A FÉ DE DAUDA
De: Inês Cândido - Jornalista
Da cozinha da Casa da Comida, em Lisboa, saem dezenas de empadas por dia. A rotina repete-se, minuciosamente, entre estender a massa, cortá-la em pequenos pedaços, enformá-la nos pequenos buracos e preenchê-la com o recheio - toda a gente sabe que o segredo está no recheio. Depois, o segredo é tapado com uma pequena camada de massa, que quando sai do forno nos faz esquecer qualquer dieta.
A rotina já está na ponta dos dedos de Dauda Cruman. Aos 42 anos, a vida sempre foi feita de rotinas. A primeira, incutida pelo pai, a ele e aos (muitos) irmãos, desde pequeno.
Dauda sabia que os dias eram quase todos iguais, quando ainda pequeno vivia em Bissau, capital da Guiné: saindo da escola, o tempo era de estudar. Estudar muito, até ser hora de dormir. Só podia parar para rezar, 5 vezes por dia, naqueles minutos em que nada é mais importante do que a Fé. Depois dormia, para voltar a repetir a rotina, ao nascer do sol.
A rotina era quebrada pelos melhores dias da semana: Primeiro sábado, depois domingo. Dias em que podia jogar futebol até se cansar. Se é que uma criança alguma vez se cansa.
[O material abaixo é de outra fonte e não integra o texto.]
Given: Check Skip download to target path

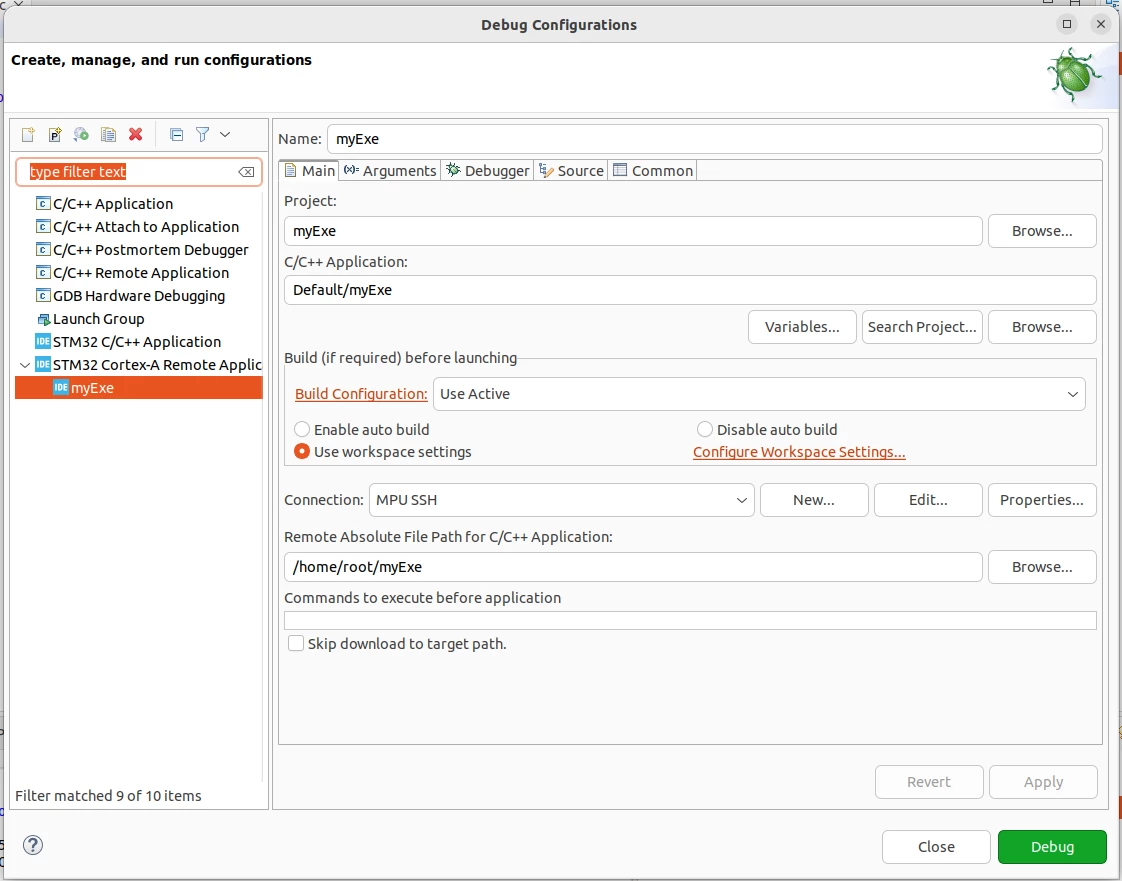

O pai era sociável, a mãe humilde. Palavras de um filho que estudou até ao 11º ano, e que perdeu a mãe quando ainda não se sentia adulto. Ninguém está preparado para perder a mãe, e 20 anos depois, Dauda ainda recorre a ela, sempre que se sente aflito.
Quando se lembra dela, reza. A religião, Muçulmana, dá-lhe o amparo da mãe e a lembrança do pai. Quando começou a estagiar na Casa da Comida era mês de Ramadão. Dias difíceis para quem não pode comer nem beber água, do nascer ao pôr do sol.
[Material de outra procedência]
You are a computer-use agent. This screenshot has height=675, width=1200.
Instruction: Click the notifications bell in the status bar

Mas Dauda é persistente. Aprendeu o segredo das empadas, como se as fosse devorar de seguida, e os caminhos de uma profissão que nunca tinha experimentado.
Na Guiné, nada era semelhante com a actual realidade portuguesa. Esteve desde muito novo ligado à Comissão Nacional de Eleições, e percorria o país para explicar às populações rurais a importância de votar. Ia às aldeias mais escondidas, para explicar que não era obrigatório votar num determinado candidato. Ou que o simples facto de dobrar mal a folha de voto podia tornar aquela escolha nula. Em aldeias sem água potável, pediam-lhe que dissesse em quem deviam votar. Dauda respondia que o importante era contribuir para o futuro do país.Conta o que fazia com detalhe e com emoção. No dia das eleições, sentava-se nas mesas, controlava os votos, ajudava quem não sabia o que fazer.
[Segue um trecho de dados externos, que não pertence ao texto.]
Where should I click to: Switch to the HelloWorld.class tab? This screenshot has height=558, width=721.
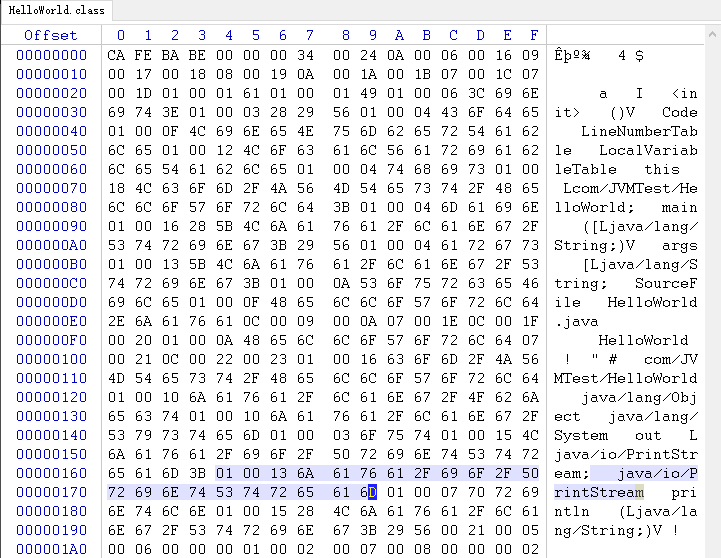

Quando o Presidente estava eleito, dividia-se entre o futebol (ganhava bem nas eleições, podia dar-se a esse luxo) e campanhas de formação sobre epidemias. Sempre que chovia muito, era de novo chamado para percorrer o país, desta vez para explicar à população os perigos da cólera, ou do paludismo.
Nunca teve um emprego fixo, das 9 às 5, e nunca sentiu a falta dele. Foi trabalhando quando precisava de dinheiro, e vivendo como queria nos intervalos. A forma como se relaciona com os outros - parecemos amigos de longa data logo no primeiro encontro - terá facilitado o seu caminho.
Pelo meio, perdeu a família, viu começar o conflito armado, sentiu medo, e percebeu que precisava de se mudar.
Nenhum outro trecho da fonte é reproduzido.